■ **EXERCISE GOAL**: Reproduce word for word the part of the passage below about who Jesus Christ is, starting with "Who is Jesus Christ? These" and going on through "and who he is.".

■ **TEXT PASSAGE**:
Hebrews 5:7-9 WHO IS JESUS CHRIST?
Who is Jesus Christ? These next two weeks you will hear a lot about him. Next Sunday is Palm Sunday. Then comes Good Friday. Then comes Easter. This is that time in the year when you hear people talk about Jesus Christ. Unlike Christmas, Easter has escaped the intense commercialism that might sweep away its true spiritual meaning. Unlike Christmas, when school children sing about a fat man and snow, no one really knows what to sing or to do, when Easter arrives. After buying some candy and painting some eggs, most people wonder, “Is that it? What is the deal with Easter?” And so many are left to talk about Jesus Christ, and who he is.
Who is he? Everyone believes he existed. Unless you are completely uneducated, you at know that there was such a man named Jesus. Secular histories, unconnected with the Bible, talk about a Jewish teacher named Jesus who lived in the early first century who upset a lot of people. He existed. But after that, opinions go in different directions about who he was. Was he really the Son of God? Was there more significance to his death than what meets the eye? Did he really rise from the dead?
You know the answers to these questions. This morning, we want to get rid of any doubt you might have in your mind about who Jesus Christ is. This is the fifth Sunday of the Lenten season, and we have used our Sunday services to rid ourselves of weaknesses and sins in our hearts. Today, if there’s any doubt in your heart about who Jesus is, any confusion, then it is my prayer this morning that the words we study will help you understand more clearly who Jesus , this person you are going to hear so much about in the next two weeks.

■ **GIVEN INFORMATION**:
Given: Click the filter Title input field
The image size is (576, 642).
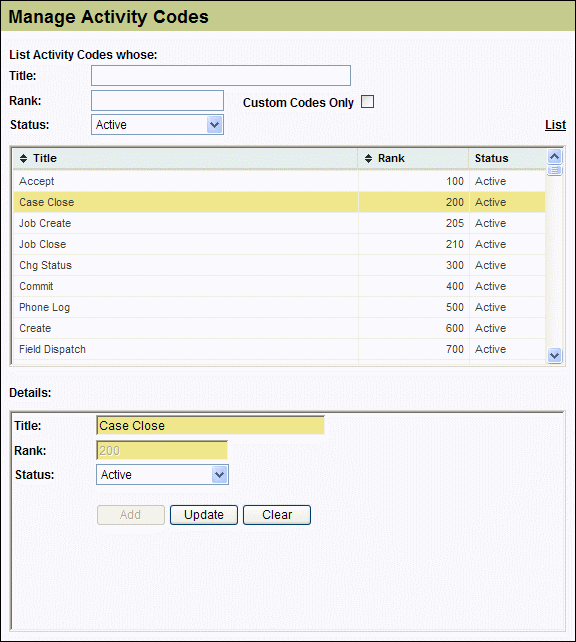Looking at the screenshot, I should 221,76.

■ **REPLY TO THE EXERCISE**:
Who is Jesus Christ? These next two weeks you will hear a lot about him. Next Sunday is Palm Sunday. Then comes Good Friday. Then comes Easter. This is that time in the year when you hear people talk about Jesus Christ. Unlike Christmas, Easter has escaped the intense commercialism that might sweep away its true spiritual meaning. Unlike Christmas, when school children sing about a fat man and snow, no one really knows what to sing or to do, when Easter arrives. After buying some candy and painting some eggs, most people wonder, “Is that it? What is the deal with Easter?” And so many are left to talk about Jesus Christ, and who he is.